Microchip Curiosity Development Board - Review

Table of contents

RoadTest: Microchip Curiosity Development Board

Author: tonyboubady

Creation date:

Evaluation Type: Evaluation Boards

Did you receive all parts the manufacturer stated would be included in the package?: True

What other parts do you consider comparable to this product?: Arduino UNO

What were the biggest problems encountered?: The USB MINI-B cable is the biggest hassle I have encountered, I don't own one and I had to loot it from my Digital Camera KIT.

Detailed Review:

I have got my MicroChip Curiosity Board on Dec-9 2015, took me a while to post a review, but I am sure it's within 60 days...

 

This is my first hands-on review with MicroChip products, and my first microcontroller from MicroChip.

 

 

Unboxing Video

 

 

 

The Curiosity Board

 

The Microchip Curiosity Board is the evaluation board for 8-bit PIC microcontrollers with low power voltage programming capability, The board is equipped with PIC16F1619 20pin DIP package, the board gives flexibility to evaluate range of low power voltage microcontrollers, even you can add 8, 16, 20 pin range to the board. The list of supported microcontrollers are found here 8-bit PIC® Microcontrollers - 8-bit Development Boards | Curiosity Development Board | Microchip Technology under "Supported Devices" tab. Memory, RAM, features of the microcontroller are depend on the MCU we are adding to the Curiosity Board, The on-board MCU features are found here PIC16F1619 - 8-bit PIC Microcontrollers

 

 

Powering the Curiosity Board

 

There are three ways to power-up Curiosity Board, by USB Mini-B connector on the backside of the board, through 9V connector footprint by adding the component and direct external regulated power supply.

 

You have to use Jumper J12 either on 3.3V (Left) or 5V (Right) to use USB Mini-B connector

Same goes for 9V connector, you have use the J12 jumper.

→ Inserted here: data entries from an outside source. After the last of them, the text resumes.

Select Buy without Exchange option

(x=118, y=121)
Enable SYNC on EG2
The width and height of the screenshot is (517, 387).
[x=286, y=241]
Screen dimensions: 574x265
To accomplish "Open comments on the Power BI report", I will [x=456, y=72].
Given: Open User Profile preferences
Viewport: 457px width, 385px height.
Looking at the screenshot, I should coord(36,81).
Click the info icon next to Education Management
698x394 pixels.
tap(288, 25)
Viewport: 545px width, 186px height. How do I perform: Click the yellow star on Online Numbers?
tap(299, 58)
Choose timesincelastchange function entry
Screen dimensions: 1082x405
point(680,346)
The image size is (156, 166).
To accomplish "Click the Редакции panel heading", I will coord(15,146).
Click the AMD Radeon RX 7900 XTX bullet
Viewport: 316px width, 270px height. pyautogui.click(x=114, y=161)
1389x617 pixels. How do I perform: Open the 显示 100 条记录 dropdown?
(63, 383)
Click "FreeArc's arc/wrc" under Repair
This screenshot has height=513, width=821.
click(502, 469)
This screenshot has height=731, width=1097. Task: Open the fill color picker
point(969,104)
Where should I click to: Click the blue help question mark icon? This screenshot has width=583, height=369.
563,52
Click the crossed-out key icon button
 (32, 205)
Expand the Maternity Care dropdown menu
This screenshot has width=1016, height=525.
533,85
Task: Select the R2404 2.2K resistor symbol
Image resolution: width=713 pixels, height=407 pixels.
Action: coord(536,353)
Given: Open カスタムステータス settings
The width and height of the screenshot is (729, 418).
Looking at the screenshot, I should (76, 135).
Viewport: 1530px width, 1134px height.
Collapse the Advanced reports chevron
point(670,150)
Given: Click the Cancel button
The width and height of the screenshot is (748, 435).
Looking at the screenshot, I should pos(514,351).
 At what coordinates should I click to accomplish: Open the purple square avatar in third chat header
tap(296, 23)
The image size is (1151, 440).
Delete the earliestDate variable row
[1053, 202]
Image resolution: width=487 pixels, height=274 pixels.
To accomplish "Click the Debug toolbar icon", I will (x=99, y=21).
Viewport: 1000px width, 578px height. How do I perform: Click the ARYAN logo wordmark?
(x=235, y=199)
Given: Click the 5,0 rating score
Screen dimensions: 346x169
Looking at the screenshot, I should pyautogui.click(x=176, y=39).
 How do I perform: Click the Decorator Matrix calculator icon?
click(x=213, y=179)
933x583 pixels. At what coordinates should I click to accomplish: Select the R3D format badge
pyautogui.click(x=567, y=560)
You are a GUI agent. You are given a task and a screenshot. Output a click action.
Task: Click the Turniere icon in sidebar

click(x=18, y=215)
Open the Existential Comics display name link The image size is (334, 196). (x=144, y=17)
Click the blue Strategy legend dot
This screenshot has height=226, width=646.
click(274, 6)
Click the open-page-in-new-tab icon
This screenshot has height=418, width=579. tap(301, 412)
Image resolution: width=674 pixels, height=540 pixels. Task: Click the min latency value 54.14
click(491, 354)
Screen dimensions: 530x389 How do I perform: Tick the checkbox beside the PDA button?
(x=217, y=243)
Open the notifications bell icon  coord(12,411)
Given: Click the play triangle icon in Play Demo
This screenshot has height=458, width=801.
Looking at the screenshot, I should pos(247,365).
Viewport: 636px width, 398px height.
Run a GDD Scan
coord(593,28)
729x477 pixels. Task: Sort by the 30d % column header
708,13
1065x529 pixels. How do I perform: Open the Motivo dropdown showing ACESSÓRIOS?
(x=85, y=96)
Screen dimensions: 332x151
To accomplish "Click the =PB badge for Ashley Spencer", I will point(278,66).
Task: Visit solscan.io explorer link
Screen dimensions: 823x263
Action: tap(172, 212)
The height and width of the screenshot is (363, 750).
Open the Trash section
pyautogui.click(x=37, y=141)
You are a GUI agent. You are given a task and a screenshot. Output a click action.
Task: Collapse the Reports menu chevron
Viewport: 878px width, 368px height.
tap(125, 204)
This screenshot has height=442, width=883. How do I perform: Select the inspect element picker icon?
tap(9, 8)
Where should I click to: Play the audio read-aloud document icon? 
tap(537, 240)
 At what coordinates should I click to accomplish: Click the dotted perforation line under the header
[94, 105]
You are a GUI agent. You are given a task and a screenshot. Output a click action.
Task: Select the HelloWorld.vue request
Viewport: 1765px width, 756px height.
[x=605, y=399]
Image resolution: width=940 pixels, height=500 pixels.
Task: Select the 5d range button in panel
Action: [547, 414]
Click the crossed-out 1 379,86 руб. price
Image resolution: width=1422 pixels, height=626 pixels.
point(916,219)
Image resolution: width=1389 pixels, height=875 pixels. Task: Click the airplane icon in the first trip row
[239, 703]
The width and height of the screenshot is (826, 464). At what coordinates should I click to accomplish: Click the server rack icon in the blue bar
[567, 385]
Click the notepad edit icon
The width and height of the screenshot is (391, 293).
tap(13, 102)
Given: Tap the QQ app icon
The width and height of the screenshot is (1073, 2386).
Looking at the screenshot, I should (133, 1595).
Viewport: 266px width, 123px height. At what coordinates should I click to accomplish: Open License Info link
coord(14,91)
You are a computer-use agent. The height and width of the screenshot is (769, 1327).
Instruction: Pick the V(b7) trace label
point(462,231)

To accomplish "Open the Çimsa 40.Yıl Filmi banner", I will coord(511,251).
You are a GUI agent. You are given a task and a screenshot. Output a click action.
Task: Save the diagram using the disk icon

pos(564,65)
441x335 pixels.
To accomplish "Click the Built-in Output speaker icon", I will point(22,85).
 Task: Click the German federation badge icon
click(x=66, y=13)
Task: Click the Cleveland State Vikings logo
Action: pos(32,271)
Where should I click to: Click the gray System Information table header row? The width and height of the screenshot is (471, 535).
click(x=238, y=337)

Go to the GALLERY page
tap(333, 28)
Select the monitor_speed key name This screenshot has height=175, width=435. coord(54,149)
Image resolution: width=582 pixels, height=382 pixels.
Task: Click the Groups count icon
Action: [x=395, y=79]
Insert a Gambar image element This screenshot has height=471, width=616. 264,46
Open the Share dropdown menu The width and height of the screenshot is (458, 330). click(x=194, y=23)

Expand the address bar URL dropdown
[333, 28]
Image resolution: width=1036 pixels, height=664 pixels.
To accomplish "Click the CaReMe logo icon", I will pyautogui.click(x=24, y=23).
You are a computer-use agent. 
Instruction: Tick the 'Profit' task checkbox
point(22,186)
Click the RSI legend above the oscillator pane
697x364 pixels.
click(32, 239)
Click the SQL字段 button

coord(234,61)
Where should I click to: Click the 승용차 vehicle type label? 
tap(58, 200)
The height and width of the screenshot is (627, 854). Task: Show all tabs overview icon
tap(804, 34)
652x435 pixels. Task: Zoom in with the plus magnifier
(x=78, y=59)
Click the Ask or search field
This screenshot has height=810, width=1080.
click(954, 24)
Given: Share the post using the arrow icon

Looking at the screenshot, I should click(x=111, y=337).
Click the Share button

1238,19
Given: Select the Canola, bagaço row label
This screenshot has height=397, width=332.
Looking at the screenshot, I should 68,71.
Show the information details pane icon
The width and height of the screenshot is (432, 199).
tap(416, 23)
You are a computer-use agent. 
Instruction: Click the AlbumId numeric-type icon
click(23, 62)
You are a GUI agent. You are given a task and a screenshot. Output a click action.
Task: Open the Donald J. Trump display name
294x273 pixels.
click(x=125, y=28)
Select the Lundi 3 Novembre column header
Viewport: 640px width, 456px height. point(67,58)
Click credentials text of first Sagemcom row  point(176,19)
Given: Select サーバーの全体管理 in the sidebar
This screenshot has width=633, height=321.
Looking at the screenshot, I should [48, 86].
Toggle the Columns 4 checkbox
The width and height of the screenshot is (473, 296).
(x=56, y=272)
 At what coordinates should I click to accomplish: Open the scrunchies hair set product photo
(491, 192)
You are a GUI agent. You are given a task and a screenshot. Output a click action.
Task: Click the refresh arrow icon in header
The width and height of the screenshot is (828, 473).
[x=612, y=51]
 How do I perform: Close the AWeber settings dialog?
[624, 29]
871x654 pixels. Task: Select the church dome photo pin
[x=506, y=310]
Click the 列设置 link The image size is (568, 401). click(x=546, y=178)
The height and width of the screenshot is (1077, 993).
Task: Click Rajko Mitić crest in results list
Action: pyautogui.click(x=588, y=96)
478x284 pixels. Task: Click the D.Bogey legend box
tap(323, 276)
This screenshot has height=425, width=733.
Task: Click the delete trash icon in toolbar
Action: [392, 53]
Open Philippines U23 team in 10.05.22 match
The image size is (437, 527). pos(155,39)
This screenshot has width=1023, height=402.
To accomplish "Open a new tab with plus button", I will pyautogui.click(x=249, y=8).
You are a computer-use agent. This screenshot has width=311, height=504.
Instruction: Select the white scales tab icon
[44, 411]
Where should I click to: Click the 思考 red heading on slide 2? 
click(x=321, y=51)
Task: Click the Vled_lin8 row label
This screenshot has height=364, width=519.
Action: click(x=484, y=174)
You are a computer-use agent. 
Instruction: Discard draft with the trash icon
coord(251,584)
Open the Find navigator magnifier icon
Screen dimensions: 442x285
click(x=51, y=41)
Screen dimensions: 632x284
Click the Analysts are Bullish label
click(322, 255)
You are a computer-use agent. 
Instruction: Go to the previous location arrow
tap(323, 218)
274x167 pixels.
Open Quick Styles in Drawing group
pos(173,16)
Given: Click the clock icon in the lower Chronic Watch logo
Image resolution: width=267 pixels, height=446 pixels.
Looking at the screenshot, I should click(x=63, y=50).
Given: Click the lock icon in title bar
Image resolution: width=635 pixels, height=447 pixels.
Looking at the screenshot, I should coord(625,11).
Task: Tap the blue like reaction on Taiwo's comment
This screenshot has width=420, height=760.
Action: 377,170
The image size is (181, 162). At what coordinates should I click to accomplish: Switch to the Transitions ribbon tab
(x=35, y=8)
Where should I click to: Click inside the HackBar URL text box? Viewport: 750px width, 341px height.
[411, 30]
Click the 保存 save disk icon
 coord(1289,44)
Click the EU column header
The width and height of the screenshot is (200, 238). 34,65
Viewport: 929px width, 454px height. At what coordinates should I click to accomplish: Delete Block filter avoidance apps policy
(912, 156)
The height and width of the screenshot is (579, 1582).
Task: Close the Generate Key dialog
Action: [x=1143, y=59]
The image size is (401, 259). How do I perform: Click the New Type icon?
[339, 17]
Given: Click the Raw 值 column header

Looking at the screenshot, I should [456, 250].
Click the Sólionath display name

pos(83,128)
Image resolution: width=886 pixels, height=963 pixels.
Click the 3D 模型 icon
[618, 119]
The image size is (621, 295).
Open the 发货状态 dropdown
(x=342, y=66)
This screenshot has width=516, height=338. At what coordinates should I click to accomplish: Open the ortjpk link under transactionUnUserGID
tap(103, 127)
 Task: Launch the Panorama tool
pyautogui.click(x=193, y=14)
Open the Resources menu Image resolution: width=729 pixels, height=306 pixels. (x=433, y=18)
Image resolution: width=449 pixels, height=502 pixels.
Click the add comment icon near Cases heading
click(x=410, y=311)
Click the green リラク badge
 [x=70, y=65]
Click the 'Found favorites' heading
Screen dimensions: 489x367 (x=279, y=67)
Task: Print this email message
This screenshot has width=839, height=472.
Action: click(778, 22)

There is no need for using J12 jumper if you are going to power the board through TIP3 and TIP4, kinda of dangerous approach, if you are careless about regulated power then board will be smoked, because the TIP3 and TIP4 will power the entire board without using on-board power regulator.

Programming Curiosity Board

 

The Curiosity Board equips with on-Board programmer/debugger called PKOB, it uses low-voltage programming called LVP, so while coding we need to set the LVP bit to '1' otherwise the debugger won't program the targeted MCU, as well if you are placing MCUs that have already programmed through other debugger like PCKIT 3 won't work with PKOB debugger, because the PCKIT 3 have set the LVP bit as "0" you need to change that before using MCU with curiosity board, Fresh MCUs and LVP bit set as "1" will be the best partner of Curiosity Board.

 

 

On-Board Features

 

Curiosity board features on-board LEDs, potentiometer, Capacitive touch button, push button, mikroBUS footprint, RN4020 Bluetooth module footprint.

 

 

MPLAB X IDE

 

We have to install MPLAB X IDE to code, the download and installation was smooth and after the installation it asks you to install compilers called XC8,XC16 and XC32, for Curiosity board I chose XC8 as the board uses 8-bit MCUs. Another recommendation from MICROCHIP is to install MPLAB Code Configurator add-on to MPLAB X, which is useful to setup your MCU in visual interface, like, setting internal or external clock, clock speed, LVP, pin configuration etc. It will generate code for you with header files of configuration, then you can add your code based on the configuration. Kind of  easy, as well eliminate pin and MCU initial configuration through code.

 

Example Projects with Curiosity Board

 

Sample code from Mircochip...

 

 

 

My Original code to test 16x4 LCD display...

 

 

 

My original code to test on-board LEDs

 

 

 

Conclusion

 

My personal opinion is that I will use this board often, there will be inexpensive MCU which supported with Curiosity Board are available, I am going to create I2C/TWI interface to the LCD using PIC MCUs, maybe I will turn all my analog sensors into I2C capable with this PIC MCUs. So, 8-bit microcontrollers are still useful in many ways and this Curiosity Board is a add-on to your maker/inventor tools.